None of those have commercials, although they do each have a couple minutes of fluff at the end. Even so, none are anywhere near 8.5GB.
Those recordings are made from Hdnet Movies, which uses a 50+% higher bitrate than HBO, SHO, TMC, Universal HD, etc. That information is in the FAQ, where I listed typical hourly bitrates for each channel.

Quote:
Originally Posted by mattack
If this is in the standard, why don't all of the Blu-ray players support it?
With HD-DVD, high-definition playback from DVD was part of the original specification. They call it 3X DVD.

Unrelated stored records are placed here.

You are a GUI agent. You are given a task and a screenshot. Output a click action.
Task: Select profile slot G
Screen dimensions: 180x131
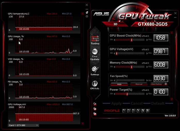pyautogui.click(x=148, y=111)
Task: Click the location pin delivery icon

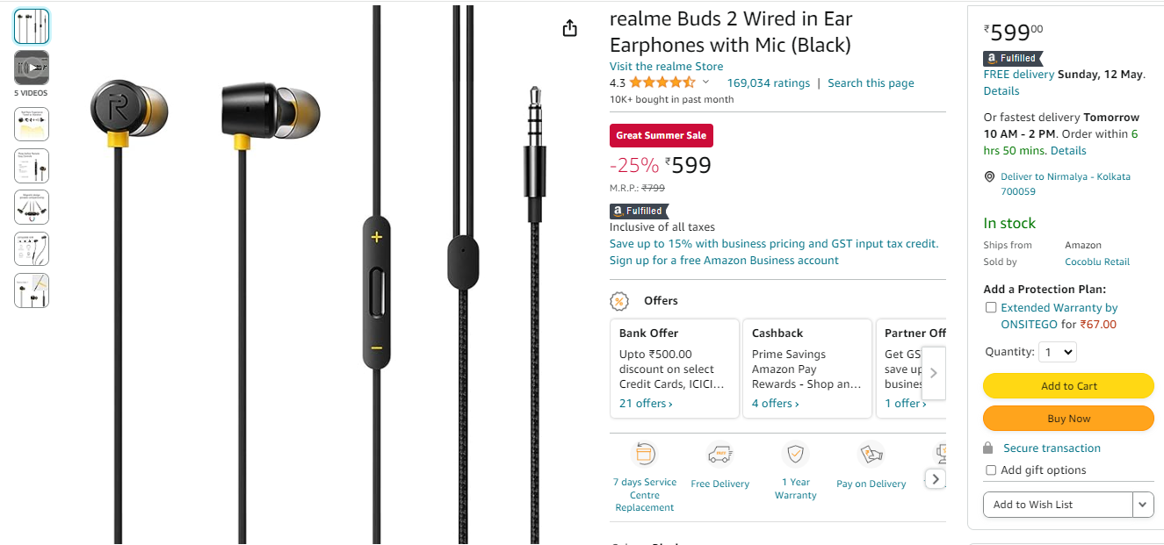Action: (989, 176)
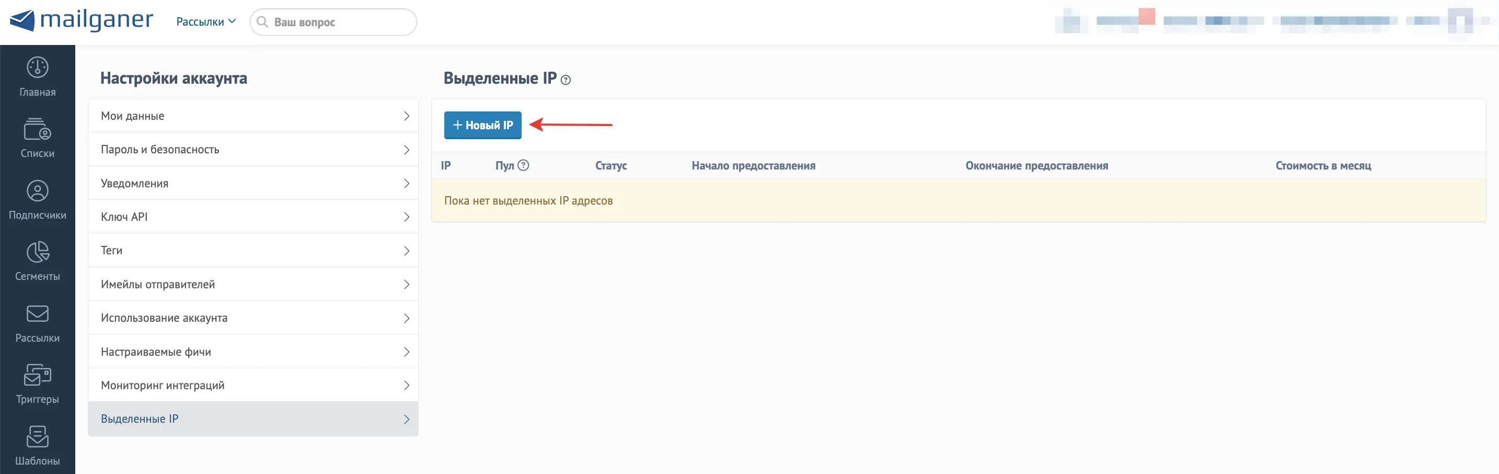The width and height of the screenshot is (1499, 474).
Task: Open the Списки sidebar icon
Action: (x=37, y=129)
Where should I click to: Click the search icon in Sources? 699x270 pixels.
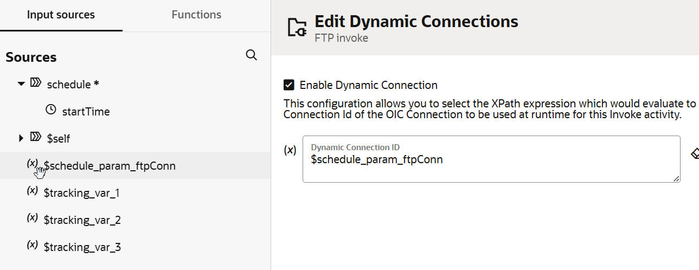click(x=252, y=55)
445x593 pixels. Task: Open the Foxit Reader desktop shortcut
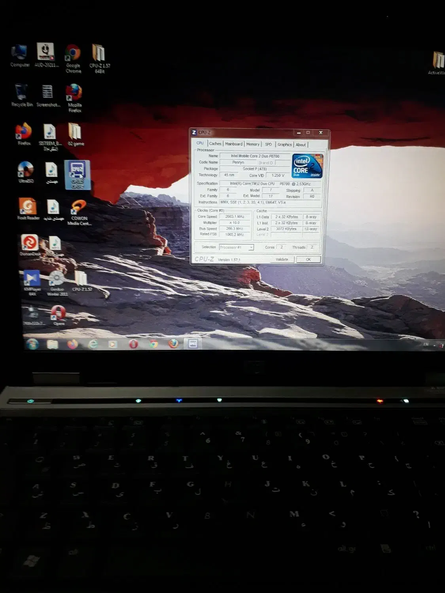28,208
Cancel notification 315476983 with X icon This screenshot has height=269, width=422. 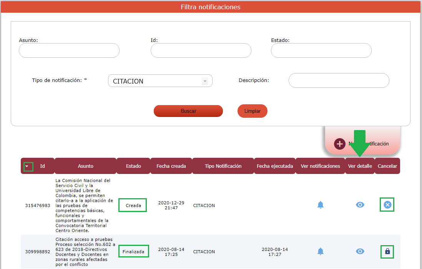(x=387, y=205)
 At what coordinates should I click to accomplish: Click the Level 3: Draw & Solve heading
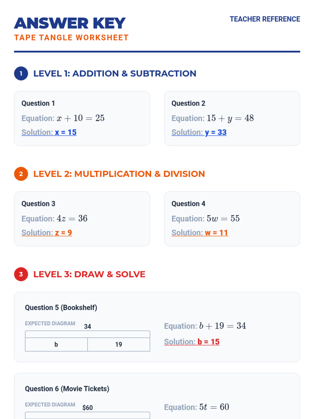89,274
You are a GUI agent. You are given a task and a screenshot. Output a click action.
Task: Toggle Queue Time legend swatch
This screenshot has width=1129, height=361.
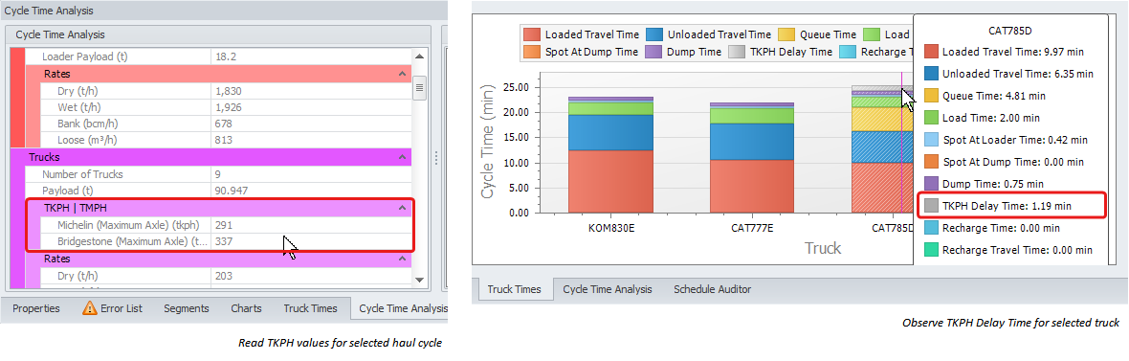point(786,34)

Blu-ray added that feature at the "11th hour" because HD-DVD had it and they did not, and at least one major studio wanted it. Because Blu-ray added the feature so late in the game, many of the early first-generation players do not support it. I'm not certain high-definition playback from DVD is a mandatory feature of the Blu-ray specification, but I do know that the players I mentioned above support it. Some other Blu-ray players may support it as well, but I couldn't state that definitively.

Quote:
Originally Posted by mattack
Can this be done in multiple sessions (e.g. do one episode this week, burn to DVD-R, then burn next ep next week and then finalize)?

Can you choose where the layer change is?
I've never tried that so I do not know.

Last edited by bkdtv : 10-25-2007 at 07:23 PM.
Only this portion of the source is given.